With the election finally over, let’s take a moment to review the Beeb’s coverage before we move on. This is possibly one for the train spotters, but it’s important not least because of the Beeb’s claim that individual examples of bias aren’t persuasive as they are trying to achieve balance over time. How the Beeb does so is anyone’s guess, as there’s no evidence they monitor it. However, let’s be radical: let’s assume they’re not lying. So let’s look at the coverage of the election (okay, from the moment Palin was selected) on Justin Webb’s blog. And let’s take with the treatment of Palin. To anticipate a few preliminary objections:
- Why Webb? Well, he’s the North American Editor, so it seems reasonable.
- Why the blog? I don’t think the Beeb’s going to let me have all the tapes of Webb’s broadcast coverage. And, frankly, I don’t want them. But not to worry: we know that the same rules regarding impartiality apply, so the blog entries should, if Webb’s doing his job, present a balanced and impartial view.
- Why Palin? Webb’s blogged on her a lot, which means there’s a decent sample. And she’s someone on which there are significantly differing views, which we should therefore expect to see reflected in the coverage. As Webb puts it, she is immensely grating on those who do not like her, but immensely pleasing to those who do.
So let’s look at the balance:
As for Sarah Palin! Her creationist views are bound to become an issue (can you really have a president who denies basic truths about the world?)
So Webb’s coverage of Palin begins, and with characteristic style – ignoring the fact that, as the Beeb’s admitted, she’s not a creationist, and that she’s not running for president.

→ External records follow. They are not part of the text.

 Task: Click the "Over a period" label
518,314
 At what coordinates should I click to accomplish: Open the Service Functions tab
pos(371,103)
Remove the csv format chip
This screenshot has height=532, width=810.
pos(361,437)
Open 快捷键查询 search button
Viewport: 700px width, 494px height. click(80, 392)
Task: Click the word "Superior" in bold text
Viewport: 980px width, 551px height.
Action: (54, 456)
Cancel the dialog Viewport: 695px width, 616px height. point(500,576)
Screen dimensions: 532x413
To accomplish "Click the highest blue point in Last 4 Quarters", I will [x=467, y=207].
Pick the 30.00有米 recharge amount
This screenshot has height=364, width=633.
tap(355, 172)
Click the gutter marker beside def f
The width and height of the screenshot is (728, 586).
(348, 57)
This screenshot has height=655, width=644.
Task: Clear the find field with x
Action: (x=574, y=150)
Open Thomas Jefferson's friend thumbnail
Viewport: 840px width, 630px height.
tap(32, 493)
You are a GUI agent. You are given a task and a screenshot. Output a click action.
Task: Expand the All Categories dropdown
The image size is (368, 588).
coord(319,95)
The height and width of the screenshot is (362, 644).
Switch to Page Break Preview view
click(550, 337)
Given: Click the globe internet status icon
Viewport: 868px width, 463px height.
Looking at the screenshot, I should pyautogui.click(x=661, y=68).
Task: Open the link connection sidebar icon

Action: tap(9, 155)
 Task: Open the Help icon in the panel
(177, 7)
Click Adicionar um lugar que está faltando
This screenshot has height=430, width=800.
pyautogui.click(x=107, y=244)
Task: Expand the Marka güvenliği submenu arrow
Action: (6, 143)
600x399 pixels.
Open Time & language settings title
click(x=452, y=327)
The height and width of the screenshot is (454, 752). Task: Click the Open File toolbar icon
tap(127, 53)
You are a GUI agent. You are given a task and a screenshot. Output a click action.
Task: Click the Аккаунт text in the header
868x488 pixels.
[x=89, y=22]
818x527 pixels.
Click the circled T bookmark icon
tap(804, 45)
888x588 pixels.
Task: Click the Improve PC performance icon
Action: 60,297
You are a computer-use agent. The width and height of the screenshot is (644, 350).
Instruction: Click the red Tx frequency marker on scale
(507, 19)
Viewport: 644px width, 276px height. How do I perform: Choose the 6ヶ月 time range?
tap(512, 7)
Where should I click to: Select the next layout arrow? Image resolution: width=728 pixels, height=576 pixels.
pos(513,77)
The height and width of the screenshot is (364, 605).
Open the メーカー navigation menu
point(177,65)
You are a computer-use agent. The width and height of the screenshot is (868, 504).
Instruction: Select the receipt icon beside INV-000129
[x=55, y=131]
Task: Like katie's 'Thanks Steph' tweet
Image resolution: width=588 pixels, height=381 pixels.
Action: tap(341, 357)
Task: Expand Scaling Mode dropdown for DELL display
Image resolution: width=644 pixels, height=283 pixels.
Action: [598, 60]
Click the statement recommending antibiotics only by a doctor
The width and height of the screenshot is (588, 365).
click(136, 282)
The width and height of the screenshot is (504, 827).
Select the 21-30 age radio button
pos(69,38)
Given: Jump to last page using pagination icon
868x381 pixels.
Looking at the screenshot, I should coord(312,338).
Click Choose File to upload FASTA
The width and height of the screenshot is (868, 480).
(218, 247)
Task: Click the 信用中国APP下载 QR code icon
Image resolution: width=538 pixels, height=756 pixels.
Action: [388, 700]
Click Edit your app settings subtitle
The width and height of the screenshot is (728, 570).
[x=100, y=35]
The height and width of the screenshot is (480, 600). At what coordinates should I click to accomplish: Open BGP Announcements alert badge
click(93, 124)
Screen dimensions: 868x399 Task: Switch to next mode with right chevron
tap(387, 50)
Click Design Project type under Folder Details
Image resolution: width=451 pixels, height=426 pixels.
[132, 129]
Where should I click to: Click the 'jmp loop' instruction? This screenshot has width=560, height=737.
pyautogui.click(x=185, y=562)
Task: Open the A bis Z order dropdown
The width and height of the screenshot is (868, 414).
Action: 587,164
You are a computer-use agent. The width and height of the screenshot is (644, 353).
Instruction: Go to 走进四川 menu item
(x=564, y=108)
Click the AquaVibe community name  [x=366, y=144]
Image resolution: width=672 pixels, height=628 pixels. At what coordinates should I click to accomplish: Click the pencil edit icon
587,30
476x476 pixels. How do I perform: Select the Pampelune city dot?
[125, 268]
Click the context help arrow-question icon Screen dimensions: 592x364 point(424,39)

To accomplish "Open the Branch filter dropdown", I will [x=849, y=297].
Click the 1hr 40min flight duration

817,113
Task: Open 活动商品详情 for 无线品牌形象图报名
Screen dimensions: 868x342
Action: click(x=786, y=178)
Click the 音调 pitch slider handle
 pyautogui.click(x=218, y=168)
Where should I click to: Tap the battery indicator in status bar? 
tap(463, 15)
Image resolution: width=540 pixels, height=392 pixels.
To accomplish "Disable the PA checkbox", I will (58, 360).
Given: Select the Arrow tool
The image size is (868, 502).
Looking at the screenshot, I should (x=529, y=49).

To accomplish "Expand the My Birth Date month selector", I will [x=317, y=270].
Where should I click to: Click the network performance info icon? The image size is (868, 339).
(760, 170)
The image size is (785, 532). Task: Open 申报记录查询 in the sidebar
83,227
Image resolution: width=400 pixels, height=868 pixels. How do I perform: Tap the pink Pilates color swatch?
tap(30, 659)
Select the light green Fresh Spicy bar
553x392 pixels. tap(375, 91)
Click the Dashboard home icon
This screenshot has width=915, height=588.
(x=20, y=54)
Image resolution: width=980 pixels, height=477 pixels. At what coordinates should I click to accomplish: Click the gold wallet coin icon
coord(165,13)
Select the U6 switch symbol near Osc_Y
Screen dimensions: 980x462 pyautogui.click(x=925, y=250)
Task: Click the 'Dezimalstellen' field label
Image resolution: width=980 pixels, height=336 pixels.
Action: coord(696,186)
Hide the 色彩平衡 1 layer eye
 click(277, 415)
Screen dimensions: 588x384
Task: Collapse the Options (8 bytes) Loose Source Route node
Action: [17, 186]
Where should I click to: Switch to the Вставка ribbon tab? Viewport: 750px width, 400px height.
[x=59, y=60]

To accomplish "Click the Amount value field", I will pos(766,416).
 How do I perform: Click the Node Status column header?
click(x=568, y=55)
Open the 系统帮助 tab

I’m going to chalk that one up as a negative comment.
However, I’m going to exclude those comments that are neutral – and I’m using the term loosely. Comments such as these:
- My prediction: she will be a brilliant candidate or blow up and take the whole party down with her. Not sure which.
- A view of Sarah Palin here that suggests she has an ability to crash and burn or remind us all of Ronnie (Reagan, that is) at his best: just dunno which yet.
So what’s that leave us with? Well, here are the postive comments, such as they are:
- Palins Punches: I liked the parliamentary-style jabs at Obama and they have peppered the news coverage, though I still think she is skating on thin ice.
- America’s Answer to Thatcher: with that quote about being grating or pleasing (I’m trying to be generous)
- Two posts about Palin getting more cheers than McCain: Disappointment? and Regan, Clinton, W and Obama. These really seem like digs at McCain, but let’s give him the benefit of the doubt.
- And an admission that She is not the harbinger of some dark witch-burning retreat into superstition and irrationality.
And on the negative side:
- The rumour that she wants to ban books – not true, says Webb, but reported anyway.
- Hagel questions Palin’s experience.
- Should McCain have picked Romney, he asks. And at about this point he entirely loses it…
- She’s the woman rational, educated Americans regard with ever-increasing horror
- Will she still debate? He asks, for no apparent reason. The answer, not surprisingly, is “yes”.
- Her voice cuts glass.
- Her world view is essentially ignorant.
- She’s not funny and she’s not clever; and
- She’s the preferred outcome for those who hate America… she pals around with people who believe in witches.
So, on balance, and over time, do you reckon that Webb thinks Palin would have: made a brilliant VP; been an awful one; or do those rules on impartiality and his professionalism make it just impossible to tell?